消息队列是一种进程间通信或同一进程的不同线程间的通信方式。消息队列提供了异步的通信协议,消息的发送者和接收者不需要同时与消息队列交互。消息会保存在队列中,直到接收者取回它。
消息队列常常保存在链表结构中。拥有权限的进程可以向消息队列中写入或读取消息。
消息队列有很多开源的实现,包括JBoss Messaging、JORAM、Apache ActiveMQ、Sun Open Message Queue、RabbitMQ[3]、IBM MQ、Apache Qpid和HTTPSQS。
- 消息队列优点
- 消息队列本身是异步的,它允许接收者在消息发送很长时间后再取回消息。一个进程通知另一个进程发生了一个事件,但不需要等待回应。
- 异步处理可以减少请求响应时间和应用间解耦
- 和信号相比,消息队列能够传递更多的信息。
- 与管道相比,消息队列提供了有格式的数据,这可以减少开发人员的工作量。但消息队列仍然有大小限制。

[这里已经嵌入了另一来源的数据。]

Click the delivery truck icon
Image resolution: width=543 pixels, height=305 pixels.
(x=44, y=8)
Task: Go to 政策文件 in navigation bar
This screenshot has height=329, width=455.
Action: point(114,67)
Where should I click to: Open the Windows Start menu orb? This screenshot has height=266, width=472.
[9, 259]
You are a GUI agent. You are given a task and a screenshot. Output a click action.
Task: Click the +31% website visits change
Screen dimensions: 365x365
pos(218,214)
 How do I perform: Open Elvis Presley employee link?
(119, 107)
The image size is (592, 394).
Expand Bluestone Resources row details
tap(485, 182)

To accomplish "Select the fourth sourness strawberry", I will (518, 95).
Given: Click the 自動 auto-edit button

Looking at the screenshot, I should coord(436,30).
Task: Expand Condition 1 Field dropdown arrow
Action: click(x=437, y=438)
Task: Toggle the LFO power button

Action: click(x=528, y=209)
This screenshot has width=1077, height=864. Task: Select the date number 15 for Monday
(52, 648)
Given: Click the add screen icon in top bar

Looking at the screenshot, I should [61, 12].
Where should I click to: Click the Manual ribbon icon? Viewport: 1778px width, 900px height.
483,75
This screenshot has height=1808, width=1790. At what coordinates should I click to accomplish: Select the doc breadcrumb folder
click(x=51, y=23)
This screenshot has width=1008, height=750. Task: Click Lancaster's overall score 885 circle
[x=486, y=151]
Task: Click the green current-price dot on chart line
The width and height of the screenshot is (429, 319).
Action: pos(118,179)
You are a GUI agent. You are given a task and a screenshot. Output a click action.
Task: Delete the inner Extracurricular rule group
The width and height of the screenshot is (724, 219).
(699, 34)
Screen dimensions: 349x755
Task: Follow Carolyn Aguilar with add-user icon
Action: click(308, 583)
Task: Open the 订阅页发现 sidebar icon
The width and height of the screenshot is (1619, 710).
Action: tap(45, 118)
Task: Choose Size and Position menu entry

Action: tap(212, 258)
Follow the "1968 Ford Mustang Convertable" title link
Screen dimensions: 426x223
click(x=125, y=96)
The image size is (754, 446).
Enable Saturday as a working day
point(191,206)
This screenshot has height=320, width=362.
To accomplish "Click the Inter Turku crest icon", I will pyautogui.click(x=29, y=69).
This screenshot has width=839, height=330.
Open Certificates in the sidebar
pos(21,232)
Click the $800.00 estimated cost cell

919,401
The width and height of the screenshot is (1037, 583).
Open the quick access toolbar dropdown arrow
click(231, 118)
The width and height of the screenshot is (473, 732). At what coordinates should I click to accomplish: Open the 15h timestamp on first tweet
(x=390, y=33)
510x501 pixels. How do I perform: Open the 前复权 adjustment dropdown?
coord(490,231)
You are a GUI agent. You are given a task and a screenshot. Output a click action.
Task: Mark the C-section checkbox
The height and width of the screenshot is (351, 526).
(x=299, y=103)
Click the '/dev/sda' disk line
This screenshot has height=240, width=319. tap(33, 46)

- 可以作为不同线程或进程间的缓冲,并且可以通过监控队列中消息数量来了解收发线程或进程的效率问题。
- 消息队列缺点
- 接收者必须轮询消息队列,才能收到最近的消息。
消息队列的主要特点是异步处理,主要目的是减少请求响应时间和解耦。所以主要的使用场景就是将比较耗时而且不需要即时(同步)返回结果的操作作为消息放入消息队列。同时由于使用了消息队列,只要保证消息格式不变,消息的发送方和接收方并不需要彼此联系,也不需要受对方的影响,即解耦和。
软件的正常功能开发中,并不需要去刻意的寻找消息队列的使用场景,而是当出现性能瓶颈时,去查看业务逻辑是否存在可以异步处理的耗时操作,如果存在的话便可以引入消息队列来解决。否则盲目的使用消息队列可能会增加维护和开发的成本却无法得到可观的性能提升,那就得不偿失了。
当你的体系结构中有以下需求时可以考虑采用消息队列:
- 解耦
解耦是消息队列要解决的最本质问题。所谓解耦,简单点讲就是一个事务,只关心核心的流程。而需要依赖其他系统但不那么重要的事情,有通知即可,无需等待结果。
系统不是强耦合,消息接受者可以随意增加,而不需要修改消息发送者的代码。消息发送者的成功不依赖消息接受者(比如有些银行接口不稳定,但调用方并不需要依赖这些接口)。
不强依赖于非本系统的核心流程,对于非核心流程,可以放到消息队列中让消息消费者去按需消费,而不影响核心主流程。
虽然API可以实现不同系统之间的信息沟通,但是存在一个依赖性和扩展性问题。不管是主动推送调用其他系统的API(随着接入系统数量增加,会导致中心不堪重负)还是对外提供查询API(同样带来多系统轮询的沉重负担且浪费资源,而且无法实时),都存在规模限制。
消息队列实现了只要将消息放入队列,主系统就完全不需要关心后续业务消费消息的情况,达到了极高的响应性能。这样可以实现非常专注的精简系统。
- 最终一致性
最终一致性指的是两个系统的状态保持一致,要么都成功,要么都失败。
以一个银行的转账过程来理解最终一致性,转账的需求很简单,如果A系统扣钱成功,则B系统加钱一定成功。反之则一起回滚,像什么都没发生一样。
本地事务维护业务变化和通知消息,一起落地(失败则一起回滚),然后RPC到达broker,在broker成功落地后,RPC返回成功,本地消息可以删除。否则本地消息一直靠定时任务轮询不断重发,这样就保证了消息可靠落地broker。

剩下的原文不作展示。